Nevertheless, this is under our direct control and needless to say that our further layers of defenses succeeded to prevent an attack on a high-profile target such as Verisign. A such, you are right, no system is perfect and mistakes do happen. However exactly because of that, special care must be taken and the system itself must be protected. More than that, retaining all evidences are important as well. As such we also had the capability to verify if other such attempts happened. We've found none.
There is a huge difference in my opinion between this flaw and that of Comodo, as no validation system was in place at all. That's not a flaw, it was simply non-existent.
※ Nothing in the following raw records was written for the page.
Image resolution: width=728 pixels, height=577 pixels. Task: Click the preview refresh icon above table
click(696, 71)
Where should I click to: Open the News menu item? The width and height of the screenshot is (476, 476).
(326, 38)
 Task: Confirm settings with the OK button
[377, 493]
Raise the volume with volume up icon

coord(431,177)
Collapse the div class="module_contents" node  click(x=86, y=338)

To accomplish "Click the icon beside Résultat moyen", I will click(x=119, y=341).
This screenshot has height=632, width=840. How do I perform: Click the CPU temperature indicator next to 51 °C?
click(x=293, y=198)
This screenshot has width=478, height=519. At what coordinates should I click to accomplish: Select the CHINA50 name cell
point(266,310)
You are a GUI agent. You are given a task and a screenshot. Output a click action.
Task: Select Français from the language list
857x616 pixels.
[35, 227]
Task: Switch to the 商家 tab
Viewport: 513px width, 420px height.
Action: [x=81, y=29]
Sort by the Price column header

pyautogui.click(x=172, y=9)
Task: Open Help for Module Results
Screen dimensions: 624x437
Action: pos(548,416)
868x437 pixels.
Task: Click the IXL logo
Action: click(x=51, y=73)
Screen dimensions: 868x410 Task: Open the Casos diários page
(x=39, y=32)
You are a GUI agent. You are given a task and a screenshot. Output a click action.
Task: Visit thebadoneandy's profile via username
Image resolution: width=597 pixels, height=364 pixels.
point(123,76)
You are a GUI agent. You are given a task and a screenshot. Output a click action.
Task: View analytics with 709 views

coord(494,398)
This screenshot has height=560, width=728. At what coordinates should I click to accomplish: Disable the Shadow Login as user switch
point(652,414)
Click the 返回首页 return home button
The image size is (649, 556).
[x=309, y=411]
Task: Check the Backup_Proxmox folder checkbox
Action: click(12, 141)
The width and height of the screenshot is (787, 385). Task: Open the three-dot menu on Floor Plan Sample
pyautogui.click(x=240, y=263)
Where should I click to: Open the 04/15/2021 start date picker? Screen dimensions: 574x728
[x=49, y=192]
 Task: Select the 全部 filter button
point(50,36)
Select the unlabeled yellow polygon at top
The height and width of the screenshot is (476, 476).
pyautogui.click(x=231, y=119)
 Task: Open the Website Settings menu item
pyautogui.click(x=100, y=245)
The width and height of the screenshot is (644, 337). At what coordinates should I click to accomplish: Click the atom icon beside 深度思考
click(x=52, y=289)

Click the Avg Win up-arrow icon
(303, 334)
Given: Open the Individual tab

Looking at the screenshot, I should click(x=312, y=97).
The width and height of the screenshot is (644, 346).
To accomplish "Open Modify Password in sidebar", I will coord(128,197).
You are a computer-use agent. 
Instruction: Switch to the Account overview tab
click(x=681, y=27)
Would StartCom outsource domain validation or a third party? Most likely not.
StartCom made the "Critical Event Report" publicly available here.
People may remember that quite some years back, Verisign handed out certs for Microsoft to an unauthorized individual. It happens. In fact, according to The Byzantine General's Problem, it must occasionally happen when you have N parties involved and you cannot guarantee (N/2)+1 of them can be trusted.
In most real-world scenarios, it simply isn't cost-effective to meet that kind of guarantee, assuming you even can. Even the highest tiers of certification out there don't meet the mathematical minimum requirement and those are considered the realistic best for mission-critical stuff.
Even if you could meet such a standard, it might not help. MD5 and SHA1 are no longer considered cryptographically safe and there are question-marks over how well SSL 3.0 validates things anyway. The moment someone can reliably spoof a certificate, all the validation in the world won't help.
That doesn't mean it's all doom-and-gloom. The system does work, it mostly works very well, and kudos to all who have made it that way and will doubtless improve it in future. You're more likely to read about carelessness with unencrypted data on backup tapes, laptops or unsecured servers and those issues can certainly be fixed.
Given that banning stupidity isn't an option (a great pity), I await with interest to see what methods end up actually being used to improve security as a whole.
It's also interesting that Eddy Nigg (StartCom's founder) has thus far refused to give up the mozilla.com certificate despite a request from Mozilla to do so.
Seems the race to the bottom is over - the CAs are just as bad as each other.
My only connection with StartCom is as a customer. (Unfortunately Blogger doesn't want to work with my StartSSL OpenID at the moment).
The CertStar / Comodo certificate for mozilla.com that Eddy Nigg was able to obtain due to a lack of Domain Validation is all but neutralised now.
Comodo revoked the certificate, so anyone who configures their browser to check for revocation would not recognise the certificate as valid. Unfortunately, revocation checking is not turned on by default, not least because of the fear of causing users problem if the OCSP server isn't working properly. A recurring problem in Internet security is balancing user convenience versus security, though I believe revocation checking should be turned on with users being warned if the revocation check fails. In Firefox 3, choose Options, Advanced, Encryption Tab and press the Validation button.
Whilst talking about revocation checking, it would help if all CAs included the Authority Information Access extension for OCSP in their certificates. Some (admittedly lower value) certificates don't have this extension, such as Thawte Freemail client certificates, though it's arguably more important for server certificates.
Eddy has taken down the public server using this certificate, further neutralising it.
Hopefully we can reach a point where the situation is completely worked through and the private key is destroyed - but I would contend that Eddy can do much more serious damage to the PKI should he choose to as he has access to StartCom's root certificate.
More importantly, this and other recent PKI / certificate related news (such as the MD5 collision attack on RapidSSL will hopefully encourage wider use of OCSP.